White House Director of Political Strategy and Outreach
- In office January 20, 2021 – January 20, 2025
- President: Joe Biden
- Deputy: Dennis Cheng
- Preceded by: Brian Jack (Political Affairs)
- Succeeded by: Matt Brasseaux

Personal details
- Born: 1983 or 1984 (age 41–42) Harlingen, Texas, U.S.
- Political party: Democratic
- Education: University of Texas at San Antonio (BA)

= Emmy Ruiz =

American political advisor

Emmy Ruiz (born 1983/1984) is an American political advisor who served as the White House director of political strategy and outreach for President Joe Biden.

== Early life and education ==
Ruiz was born in Harlingen, Texas and raised in La Feria, Texas. She earned a Bachelor of Arts degree in English language and literature from the University of Texas at San Antonio.

== Career ==
After graduating from college, Ruiz worked as a grant writer for the American Red Cross. After meeting Hillary Clinton at a Red Cross event in 2008, she applied to work as a field organizer in Las Vegas for the Hillary Clinton 2008 presidential campaign during the 2008 Nevada Democratic presidential caucuses. During her time with the Clinton campaign, Ruiz became associated with the "Mook Mafia," a group of campaign staffers led by Robby Mook.

Dataset excerpt:
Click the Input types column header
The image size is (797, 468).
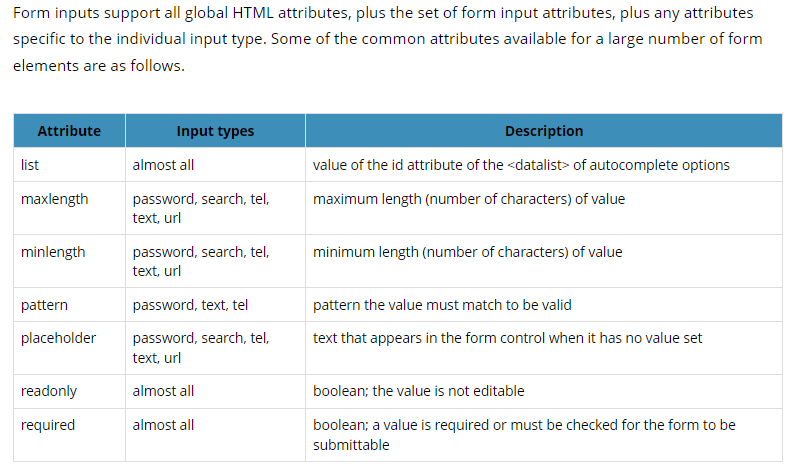click(215, 131)
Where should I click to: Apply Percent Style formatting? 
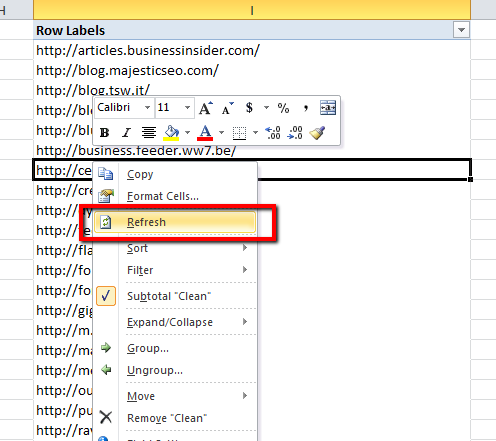click(283, 108)
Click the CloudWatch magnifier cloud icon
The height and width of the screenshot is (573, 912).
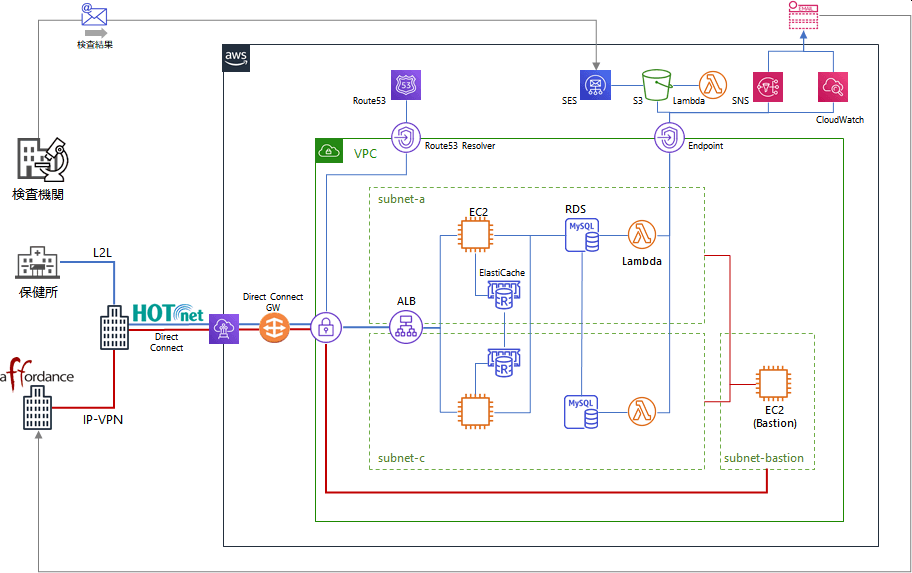(x=833, y=87)
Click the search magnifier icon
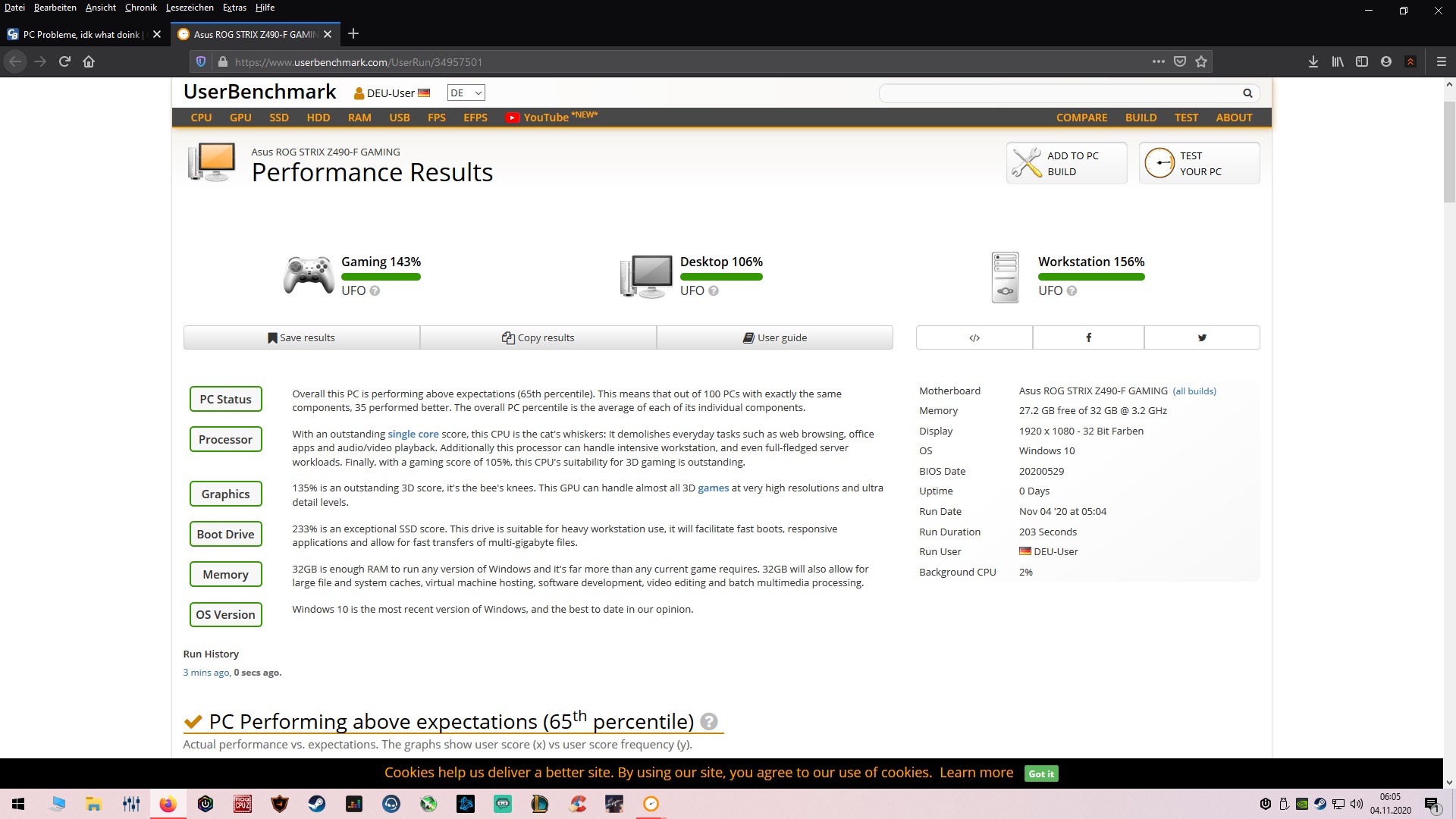The image size is (1456, 819). pos(1247,93)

What to produce: Copy the passage from the Emmy Ruiz article starting with "Personal details" and going on through "President Joe Biden.". The data has nothing to do with what is asked here.

Complete response:
Personal details
- Born: 1983 or 1984 (age 41–42) Harlingen, Texas, U.S.
- Political party: Democratic
- Education: University of Texas at San Antonio (BA)

= Emmy Ruiz =

American political advisor

Emmy Ruiz (born 1983/1984) is an American political advisor who served as the White House director of political strategy and outreach for President Joe Biden.